[[ EXCERPTED RECORDS open ]]

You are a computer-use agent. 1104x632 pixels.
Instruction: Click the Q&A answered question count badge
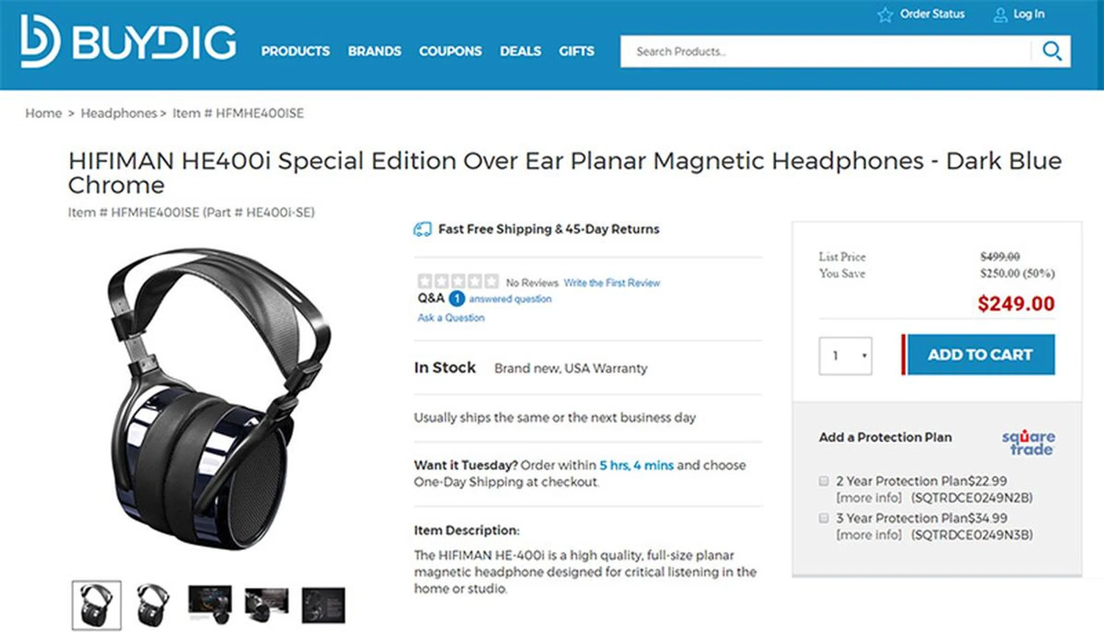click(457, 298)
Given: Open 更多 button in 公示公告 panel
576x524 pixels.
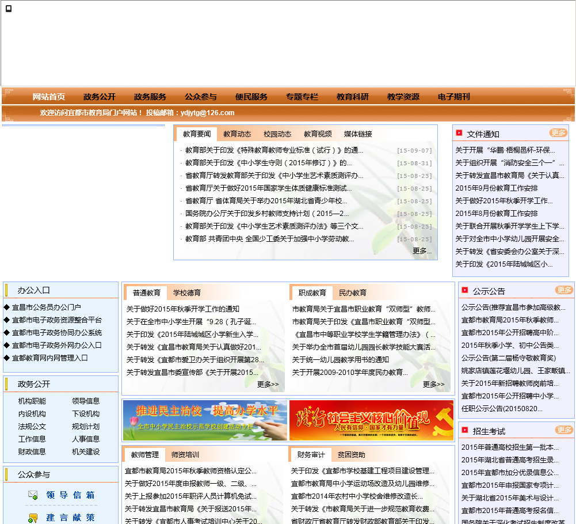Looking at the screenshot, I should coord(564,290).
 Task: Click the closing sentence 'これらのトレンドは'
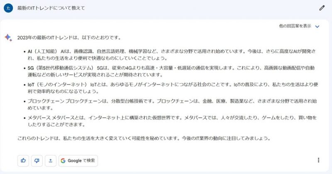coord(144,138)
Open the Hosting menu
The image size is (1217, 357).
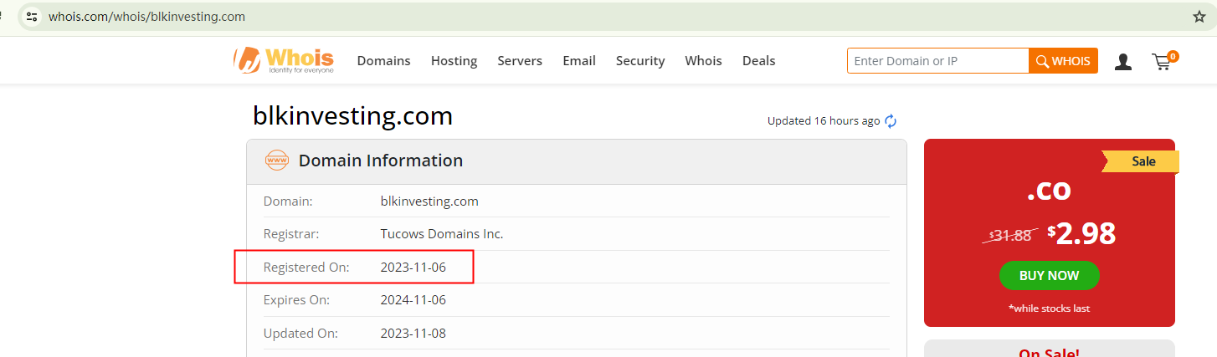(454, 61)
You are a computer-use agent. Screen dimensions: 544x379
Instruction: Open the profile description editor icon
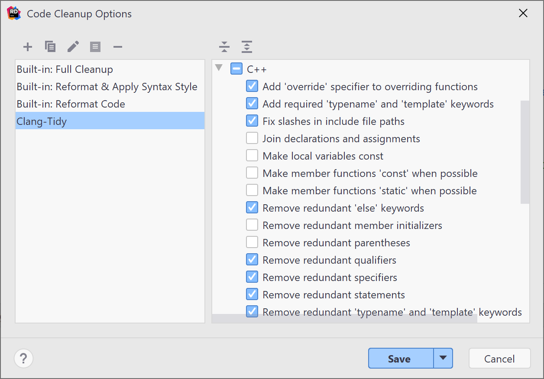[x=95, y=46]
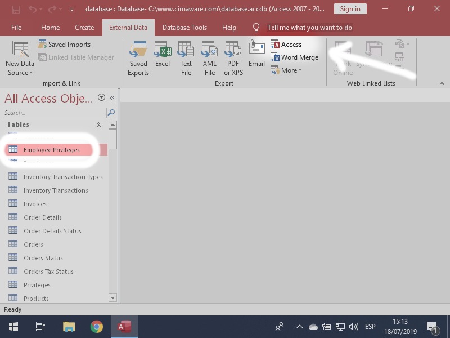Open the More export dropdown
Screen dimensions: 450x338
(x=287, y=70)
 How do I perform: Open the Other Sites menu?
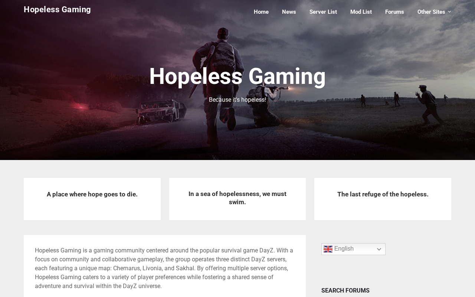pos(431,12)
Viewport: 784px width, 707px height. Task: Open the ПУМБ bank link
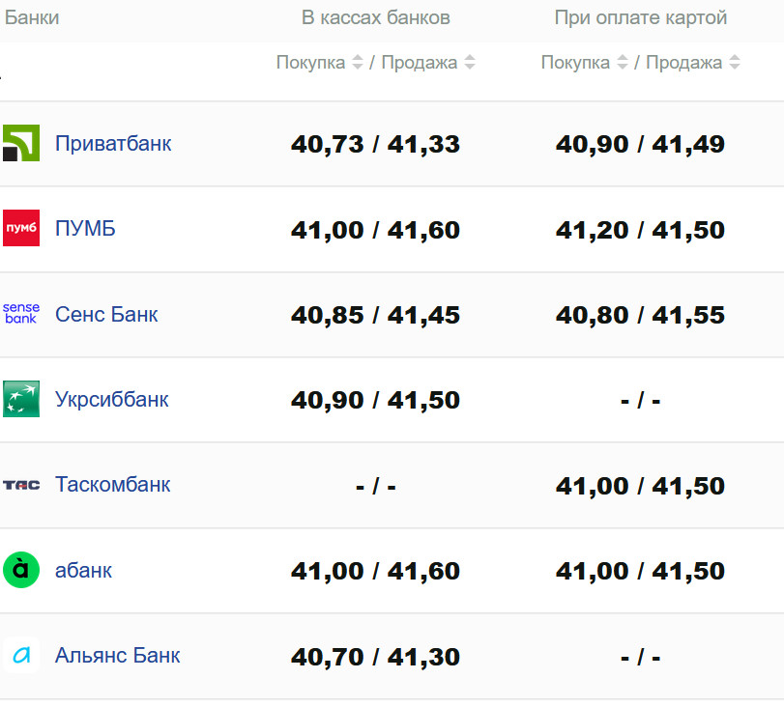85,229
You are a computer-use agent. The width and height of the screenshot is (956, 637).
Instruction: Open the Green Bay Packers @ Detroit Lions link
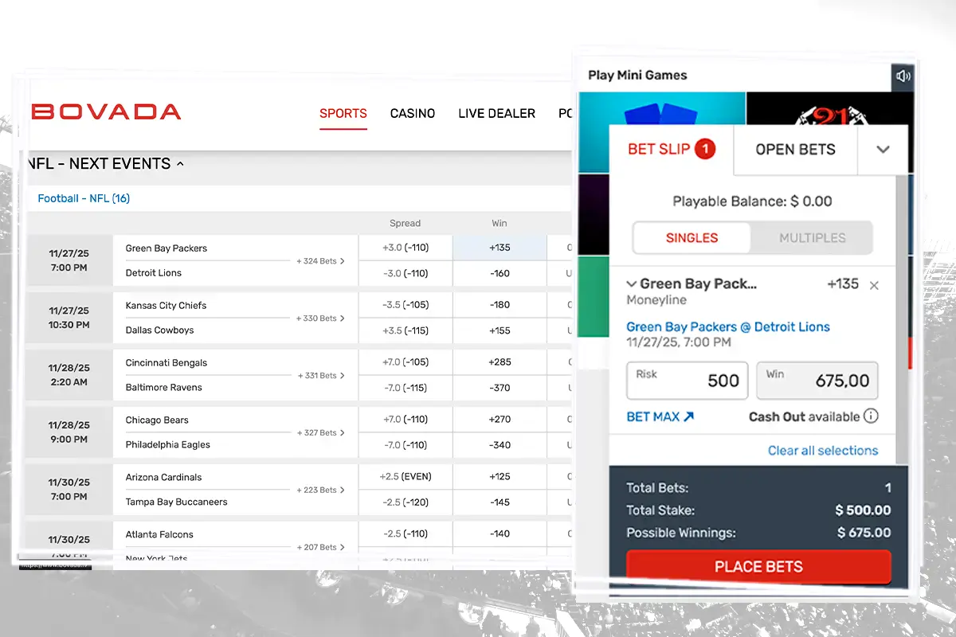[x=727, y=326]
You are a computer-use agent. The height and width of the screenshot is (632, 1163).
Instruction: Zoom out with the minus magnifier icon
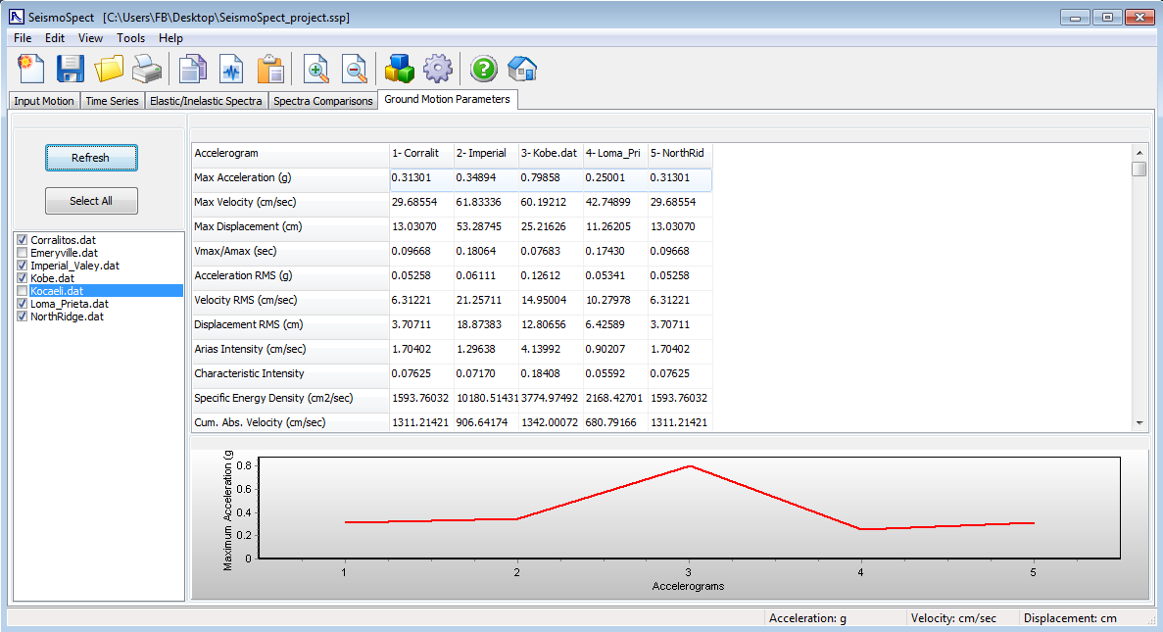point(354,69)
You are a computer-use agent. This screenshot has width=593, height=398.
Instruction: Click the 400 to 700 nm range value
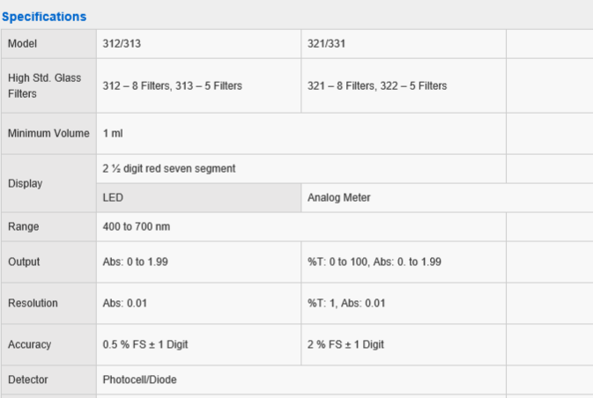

[[ EXCERPTED RECORDS closed ]]

Return the records exactly as they stand, and drop every picture.

RESULT FOR THIS TASK -
You are a computer-use agent. 1104x632 pixels.
Instruction: Click the Q&A answered question count badge
click(457, 298)
Given: Open 更多 button in 公示公告 panel
576x524 pixels.
Looking at the screenshot, I should coord(564,290).
 Task: Click the closing sentence 'これらのトレンドは'
coord(144,138)
Open the Hosting menu
The image size is (1217, 357).
(454, 61)
You are a computer-use agent. Screen dimensions: 544x379
Instruction: Open the profile description editor icon
[x=95, y=46]
Open the More export dropdown
Screen dimensions: 450x338
(x=287, y=70)
 How do I perform: Open the Other Sites menu?
pos(431,12)
Viewport: 784px width, 707px height. Task: Open the ПУМБ bank link
85,229
You are a computer-use agent. The width and height of the screenshot is (956, 637).
Instruction: Open the Green Bay Packers @ Detroit Lions link
[x=727, y=326]
You are a computer-use agent. The height and width of the screenshot is (632, 1163).
Instruction: Zoom out with the minus magnifier icon
point(354,69)
You are a computer-use agent. This screenshot has width=593, height=398.
Instruction: Click the 400 to 700 nm range value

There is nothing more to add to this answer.